Count the lines in the records beneath this task that contain the string "computer", then give the count by itself.

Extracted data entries
-----

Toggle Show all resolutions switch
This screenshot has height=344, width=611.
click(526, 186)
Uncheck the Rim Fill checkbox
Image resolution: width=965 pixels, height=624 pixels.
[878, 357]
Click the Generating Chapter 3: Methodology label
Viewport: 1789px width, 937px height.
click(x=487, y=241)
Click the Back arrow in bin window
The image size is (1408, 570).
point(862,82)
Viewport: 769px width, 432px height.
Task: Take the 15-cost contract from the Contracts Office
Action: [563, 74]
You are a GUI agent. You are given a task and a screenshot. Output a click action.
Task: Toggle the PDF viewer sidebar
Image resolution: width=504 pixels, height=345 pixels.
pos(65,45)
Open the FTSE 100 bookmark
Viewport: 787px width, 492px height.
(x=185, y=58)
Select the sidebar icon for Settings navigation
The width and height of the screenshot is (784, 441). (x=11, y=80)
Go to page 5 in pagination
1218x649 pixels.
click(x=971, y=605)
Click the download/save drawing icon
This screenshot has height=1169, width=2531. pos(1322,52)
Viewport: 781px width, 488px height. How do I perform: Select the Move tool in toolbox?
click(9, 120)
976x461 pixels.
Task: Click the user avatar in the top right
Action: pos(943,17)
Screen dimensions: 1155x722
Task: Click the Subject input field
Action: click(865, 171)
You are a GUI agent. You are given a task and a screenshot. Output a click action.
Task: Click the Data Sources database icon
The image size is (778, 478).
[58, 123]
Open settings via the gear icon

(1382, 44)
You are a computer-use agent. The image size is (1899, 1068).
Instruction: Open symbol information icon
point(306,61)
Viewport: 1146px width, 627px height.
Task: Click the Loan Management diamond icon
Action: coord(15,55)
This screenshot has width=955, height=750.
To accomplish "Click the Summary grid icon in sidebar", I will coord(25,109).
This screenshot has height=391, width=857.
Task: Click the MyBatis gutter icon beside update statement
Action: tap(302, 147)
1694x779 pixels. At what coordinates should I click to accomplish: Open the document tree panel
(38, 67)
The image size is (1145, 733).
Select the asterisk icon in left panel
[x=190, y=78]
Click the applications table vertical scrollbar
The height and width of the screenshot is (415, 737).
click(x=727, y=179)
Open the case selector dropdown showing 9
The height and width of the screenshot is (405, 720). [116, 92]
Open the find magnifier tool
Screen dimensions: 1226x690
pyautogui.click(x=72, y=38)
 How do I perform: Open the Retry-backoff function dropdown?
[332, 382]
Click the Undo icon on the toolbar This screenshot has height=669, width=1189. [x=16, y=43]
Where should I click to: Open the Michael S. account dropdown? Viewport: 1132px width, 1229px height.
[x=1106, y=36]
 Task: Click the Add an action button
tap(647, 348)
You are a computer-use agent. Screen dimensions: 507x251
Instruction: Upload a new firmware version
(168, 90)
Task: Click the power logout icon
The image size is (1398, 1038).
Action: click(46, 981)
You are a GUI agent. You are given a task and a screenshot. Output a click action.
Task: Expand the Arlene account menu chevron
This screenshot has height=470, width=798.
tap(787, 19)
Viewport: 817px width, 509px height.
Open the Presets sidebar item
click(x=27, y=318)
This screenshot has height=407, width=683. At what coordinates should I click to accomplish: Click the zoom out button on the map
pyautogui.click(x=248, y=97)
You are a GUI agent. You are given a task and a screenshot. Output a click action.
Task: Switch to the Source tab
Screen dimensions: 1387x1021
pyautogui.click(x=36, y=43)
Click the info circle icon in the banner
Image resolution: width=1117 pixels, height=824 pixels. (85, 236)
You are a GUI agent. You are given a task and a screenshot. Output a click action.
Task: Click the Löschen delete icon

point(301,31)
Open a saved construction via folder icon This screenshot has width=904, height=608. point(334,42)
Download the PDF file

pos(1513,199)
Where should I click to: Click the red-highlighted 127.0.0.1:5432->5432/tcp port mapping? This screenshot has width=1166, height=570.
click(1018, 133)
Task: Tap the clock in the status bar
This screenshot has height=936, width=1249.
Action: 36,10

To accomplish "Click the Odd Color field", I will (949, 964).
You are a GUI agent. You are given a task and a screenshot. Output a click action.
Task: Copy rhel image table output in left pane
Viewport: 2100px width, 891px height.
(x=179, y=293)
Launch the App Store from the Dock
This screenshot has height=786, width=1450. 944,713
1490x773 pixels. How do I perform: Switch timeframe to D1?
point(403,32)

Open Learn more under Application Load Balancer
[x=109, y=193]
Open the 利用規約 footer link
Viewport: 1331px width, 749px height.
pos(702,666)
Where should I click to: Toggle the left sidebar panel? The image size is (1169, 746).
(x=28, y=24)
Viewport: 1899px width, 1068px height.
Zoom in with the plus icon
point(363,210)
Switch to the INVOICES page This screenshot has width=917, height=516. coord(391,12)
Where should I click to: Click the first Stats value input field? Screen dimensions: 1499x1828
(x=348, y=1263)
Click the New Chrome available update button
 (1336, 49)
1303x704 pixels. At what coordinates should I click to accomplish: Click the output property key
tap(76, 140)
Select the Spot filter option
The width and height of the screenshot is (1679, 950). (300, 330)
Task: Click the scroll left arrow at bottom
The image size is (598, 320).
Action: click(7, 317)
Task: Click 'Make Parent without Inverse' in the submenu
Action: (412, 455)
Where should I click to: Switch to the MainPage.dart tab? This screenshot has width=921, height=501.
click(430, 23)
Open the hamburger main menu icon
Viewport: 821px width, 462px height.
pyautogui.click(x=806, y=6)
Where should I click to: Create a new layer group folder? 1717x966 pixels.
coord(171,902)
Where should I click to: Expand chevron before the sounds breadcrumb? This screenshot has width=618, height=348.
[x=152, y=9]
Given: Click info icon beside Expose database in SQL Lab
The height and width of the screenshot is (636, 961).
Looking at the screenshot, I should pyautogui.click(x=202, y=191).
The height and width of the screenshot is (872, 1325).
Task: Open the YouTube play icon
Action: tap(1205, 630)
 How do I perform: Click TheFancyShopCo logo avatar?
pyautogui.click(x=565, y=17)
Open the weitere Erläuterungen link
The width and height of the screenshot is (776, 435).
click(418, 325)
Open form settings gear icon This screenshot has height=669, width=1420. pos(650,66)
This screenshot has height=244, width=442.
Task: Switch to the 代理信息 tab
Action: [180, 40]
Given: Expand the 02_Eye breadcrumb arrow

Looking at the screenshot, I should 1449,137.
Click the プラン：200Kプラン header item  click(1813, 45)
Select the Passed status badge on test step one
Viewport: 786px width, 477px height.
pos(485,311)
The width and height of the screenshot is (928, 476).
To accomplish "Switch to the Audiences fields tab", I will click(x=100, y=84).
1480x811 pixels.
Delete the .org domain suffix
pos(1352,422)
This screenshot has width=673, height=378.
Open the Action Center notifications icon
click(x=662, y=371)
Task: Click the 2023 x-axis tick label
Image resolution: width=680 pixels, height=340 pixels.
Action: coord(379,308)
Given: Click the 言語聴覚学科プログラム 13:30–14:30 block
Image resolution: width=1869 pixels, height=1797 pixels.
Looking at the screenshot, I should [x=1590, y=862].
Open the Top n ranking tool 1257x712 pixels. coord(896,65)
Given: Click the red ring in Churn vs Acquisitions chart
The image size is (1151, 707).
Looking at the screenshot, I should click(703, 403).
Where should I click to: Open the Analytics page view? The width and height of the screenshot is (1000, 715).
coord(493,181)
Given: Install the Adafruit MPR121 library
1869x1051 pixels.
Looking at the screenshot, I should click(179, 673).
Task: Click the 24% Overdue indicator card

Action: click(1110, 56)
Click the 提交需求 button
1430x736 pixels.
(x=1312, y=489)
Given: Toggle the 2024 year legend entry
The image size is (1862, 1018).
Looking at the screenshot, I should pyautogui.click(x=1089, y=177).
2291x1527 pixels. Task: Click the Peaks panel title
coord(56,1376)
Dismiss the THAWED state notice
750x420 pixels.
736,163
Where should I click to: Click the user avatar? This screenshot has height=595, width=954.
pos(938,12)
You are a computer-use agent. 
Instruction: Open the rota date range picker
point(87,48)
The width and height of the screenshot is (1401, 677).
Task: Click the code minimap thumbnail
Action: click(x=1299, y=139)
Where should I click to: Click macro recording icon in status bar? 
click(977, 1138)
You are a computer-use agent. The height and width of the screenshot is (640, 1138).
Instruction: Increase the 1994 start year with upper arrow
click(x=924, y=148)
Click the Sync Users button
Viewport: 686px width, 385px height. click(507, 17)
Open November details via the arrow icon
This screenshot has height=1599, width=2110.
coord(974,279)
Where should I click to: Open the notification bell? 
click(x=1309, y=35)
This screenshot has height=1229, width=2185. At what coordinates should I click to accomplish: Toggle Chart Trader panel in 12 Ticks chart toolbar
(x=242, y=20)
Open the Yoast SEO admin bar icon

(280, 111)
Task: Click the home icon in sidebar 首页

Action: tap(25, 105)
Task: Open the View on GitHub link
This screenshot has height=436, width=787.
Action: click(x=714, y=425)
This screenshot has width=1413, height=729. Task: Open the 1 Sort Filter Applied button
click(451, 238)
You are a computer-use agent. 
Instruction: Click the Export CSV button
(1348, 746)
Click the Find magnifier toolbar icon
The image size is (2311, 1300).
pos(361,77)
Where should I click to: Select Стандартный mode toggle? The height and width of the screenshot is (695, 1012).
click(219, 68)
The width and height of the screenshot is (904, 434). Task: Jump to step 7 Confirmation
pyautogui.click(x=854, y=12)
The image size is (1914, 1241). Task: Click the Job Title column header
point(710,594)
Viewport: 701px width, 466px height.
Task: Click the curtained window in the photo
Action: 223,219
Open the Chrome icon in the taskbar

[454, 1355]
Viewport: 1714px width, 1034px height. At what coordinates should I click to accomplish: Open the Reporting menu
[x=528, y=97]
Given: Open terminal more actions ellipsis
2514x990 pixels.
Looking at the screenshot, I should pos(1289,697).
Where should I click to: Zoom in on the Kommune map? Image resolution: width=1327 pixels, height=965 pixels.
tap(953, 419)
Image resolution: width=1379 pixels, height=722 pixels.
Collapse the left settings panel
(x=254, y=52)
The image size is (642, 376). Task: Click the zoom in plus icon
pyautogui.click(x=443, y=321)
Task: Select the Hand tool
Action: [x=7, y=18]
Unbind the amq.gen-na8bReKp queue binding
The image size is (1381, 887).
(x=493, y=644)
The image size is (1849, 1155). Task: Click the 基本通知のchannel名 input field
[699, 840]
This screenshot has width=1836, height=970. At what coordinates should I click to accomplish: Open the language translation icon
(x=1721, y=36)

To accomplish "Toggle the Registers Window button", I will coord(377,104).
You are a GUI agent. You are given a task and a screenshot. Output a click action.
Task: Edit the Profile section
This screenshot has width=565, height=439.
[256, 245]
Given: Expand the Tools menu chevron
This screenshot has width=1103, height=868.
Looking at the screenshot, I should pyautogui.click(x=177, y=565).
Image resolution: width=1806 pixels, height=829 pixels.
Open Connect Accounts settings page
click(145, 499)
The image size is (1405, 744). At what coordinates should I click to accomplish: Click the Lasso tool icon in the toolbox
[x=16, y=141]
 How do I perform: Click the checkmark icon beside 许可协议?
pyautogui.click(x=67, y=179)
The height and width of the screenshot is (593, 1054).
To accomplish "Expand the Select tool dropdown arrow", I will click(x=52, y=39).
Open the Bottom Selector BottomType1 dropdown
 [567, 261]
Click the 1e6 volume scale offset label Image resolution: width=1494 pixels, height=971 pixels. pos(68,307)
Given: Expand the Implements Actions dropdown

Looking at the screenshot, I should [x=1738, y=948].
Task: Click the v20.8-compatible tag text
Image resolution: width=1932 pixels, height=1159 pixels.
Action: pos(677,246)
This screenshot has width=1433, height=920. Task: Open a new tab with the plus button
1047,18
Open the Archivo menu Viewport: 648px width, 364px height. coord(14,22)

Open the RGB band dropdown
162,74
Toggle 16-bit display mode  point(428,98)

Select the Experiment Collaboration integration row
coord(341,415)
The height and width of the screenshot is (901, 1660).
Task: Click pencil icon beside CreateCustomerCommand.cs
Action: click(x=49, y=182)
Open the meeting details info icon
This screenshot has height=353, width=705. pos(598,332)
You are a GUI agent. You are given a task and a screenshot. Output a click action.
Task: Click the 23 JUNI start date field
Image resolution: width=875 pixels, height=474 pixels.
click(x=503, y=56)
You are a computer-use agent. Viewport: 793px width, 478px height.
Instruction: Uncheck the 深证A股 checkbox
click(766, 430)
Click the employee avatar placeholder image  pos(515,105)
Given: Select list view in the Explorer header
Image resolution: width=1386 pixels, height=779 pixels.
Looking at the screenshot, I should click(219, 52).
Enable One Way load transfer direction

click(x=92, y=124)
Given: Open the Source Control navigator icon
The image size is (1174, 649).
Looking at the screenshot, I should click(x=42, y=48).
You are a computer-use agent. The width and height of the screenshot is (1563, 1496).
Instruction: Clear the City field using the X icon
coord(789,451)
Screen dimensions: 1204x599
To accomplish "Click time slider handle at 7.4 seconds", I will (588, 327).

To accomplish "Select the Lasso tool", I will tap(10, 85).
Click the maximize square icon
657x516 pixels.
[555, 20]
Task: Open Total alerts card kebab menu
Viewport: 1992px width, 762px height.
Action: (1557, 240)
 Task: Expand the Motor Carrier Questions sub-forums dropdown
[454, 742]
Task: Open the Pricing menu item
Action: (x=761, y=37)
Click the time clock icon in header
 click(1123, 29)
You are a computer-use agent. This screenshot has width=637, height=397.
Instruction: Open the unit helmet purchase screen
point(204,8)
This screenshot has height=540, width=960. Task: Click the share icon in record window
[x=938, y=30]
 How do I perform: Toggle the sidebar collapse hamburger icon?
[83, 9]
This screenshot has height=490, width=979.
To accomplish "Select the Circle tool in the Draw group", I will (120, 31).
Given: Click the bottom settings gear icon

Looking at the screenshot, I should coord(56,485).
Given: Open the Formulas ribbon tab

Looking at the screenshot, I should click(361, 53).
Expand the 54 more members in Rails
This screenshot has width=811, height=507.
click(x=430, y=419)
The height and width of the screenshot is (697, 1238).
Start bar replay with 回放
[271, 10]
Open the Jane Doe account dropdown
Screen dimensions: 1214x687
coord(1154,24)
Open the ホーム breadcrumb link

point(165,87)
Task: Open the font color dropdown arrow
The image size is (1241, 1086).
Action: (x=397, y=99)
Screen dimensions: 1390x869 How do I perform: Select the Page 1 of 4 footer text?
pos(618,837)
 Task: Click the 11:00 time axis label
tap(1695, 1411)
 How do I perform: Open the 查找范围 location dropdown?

-----

▶ [Solved exercise] 8